Scientists have, for the first time, picked up the ripples in space-time caused by the collision of a neutron star and a black hole.
Two instances of this violent cosmic event have been detected using the Advanced LIGO and Virgo gravitational wave detectors, details of which have been published today in Astrophysical Journal Letters.
Though previous gravitational wave detections have spotted black holes colliding, and neutron stars merging, this is the first time that scientists have detected a collision from one of each.
Dr Vivien Raymond, from Cardiff University's Gravity Exploration Institute, said: "After the detections of black holes merging together, and neutron stars merging together, we finally have the final piece of the puzzle: black holes swallowing neutron stars whole. This observation really completes our picture of the densest objects in the universe and their diet."
Gravitational waves are produced when celestial objects collide and the ensuing energy creates ripples in the fabric of space-time which travel all the way to the detectors we have here on Earth.

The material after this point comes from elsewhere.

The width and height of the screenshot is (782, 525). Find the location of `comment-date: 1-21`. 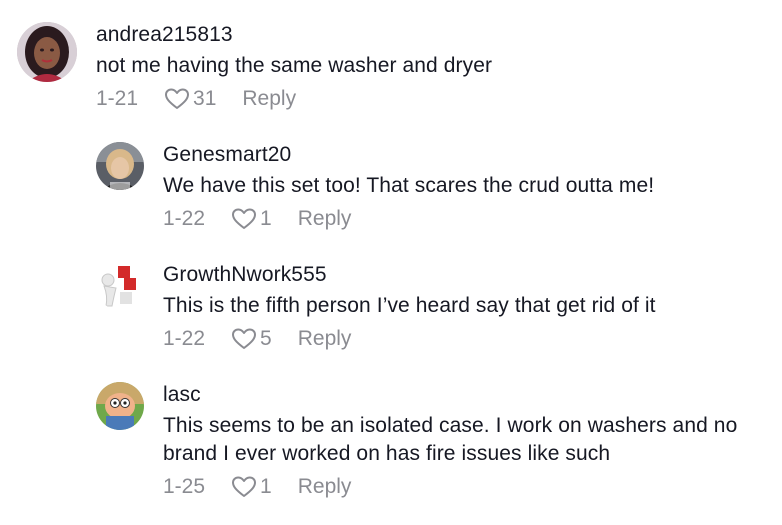

comment-date: 1-21 is located at coordinates (118, 98).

On 5 January 2020, the Advanced LIGO (ALIGO) detector in Louisiana in the US and the Advanced Virgo detector in Italy observed gravitational waves from this entirely new type of astronomical system.
The detectors picked up the final throes of the death spiral between a neutron star and a black hole as they circled ever closer and merged together.
Remarkably, on 15 January, a second signal was picked up by Virgo and both ALIGO detectors – in Louisiana and Washington state – again coming from the final orbits and smashing together of another neutron star and black hole pair.
Researchers from Cardiff University, who form part of the LIGO Scientific Collaboration, played a crucial role in the data analysis of both events, unpicking the gravitational wave signals and painting a picture of how the extreme collisions played out.
This involved generating millions of possible gravitational waves and matching them to the observed data to determine the properties of the objects that produced the signals in the first place, such as their masses and their location in the sky.
From the data they were able to infer that the first signal, dubbed GW200105, was caused by a 9-solar mass black hole colliding with a 1.9-solar mass neutron star.
Dr Charlie Hoy, a postdoctoral researcher in Gravity Exploration Institute, who also contributed to the analysis, said: "Although GW200105 was found in only one detector, we are confident that it is a real event and not just random noise from our detectors. It passed all of our quality checks and its shape is unlike random noise artefacts that we have seen before."
Analysis of the second event, GW200115, which was detected just 10 days later, showed that it came from the merger of a 6-solar mass black hole with a 1.5-solar mass neutron star, and that it took place at a slightly larger distance of around 1 billion light-years from Earth.
"Virginia D'Emilio, one of my PhD students in the Gravity Exploration Institute, was a leading contributor to the inference of the sources' properties, thus confirming their neutron-star and black-hole nature, and a member of the team leading the publication. This was a challenging and critical investigation with far reaching impact in the field," continued Dr Raymond.
For several years, since the first ever direct detection of gravitational waves in 2015, astronomers have predicted that this type of system – a black hole and neutron star merger – could exist, but without any compelling observational evidence.
Now that gravitational wave scientists have finally witnessed the existence of this new type of system, their detection will bring important new clues about how black holes and neutron stars form.
This will be helped by a new £9.4m grant for gravitational wave research awarded to UK universities and institutes by the STFC, £3m of which will go to Cardiff University over the next three years.
Professor Stephen Fairhurst, Director of the Gravity Exploration Institute at Cardiff University said: "The LIGO and Virgo detectors will begin a fourth data-taking run in the summer of 2022, with an increased sensitivity. During the run, we are very likely to observe additional mergers of Neutron Stars and Black Holes and gain a better understanding of how these systems form.
"Cardiff University has recently been awarded £3m of funding which will enable us to continue to play a leading role in identifying and understanding gravitational wave signals in the coming observing runs."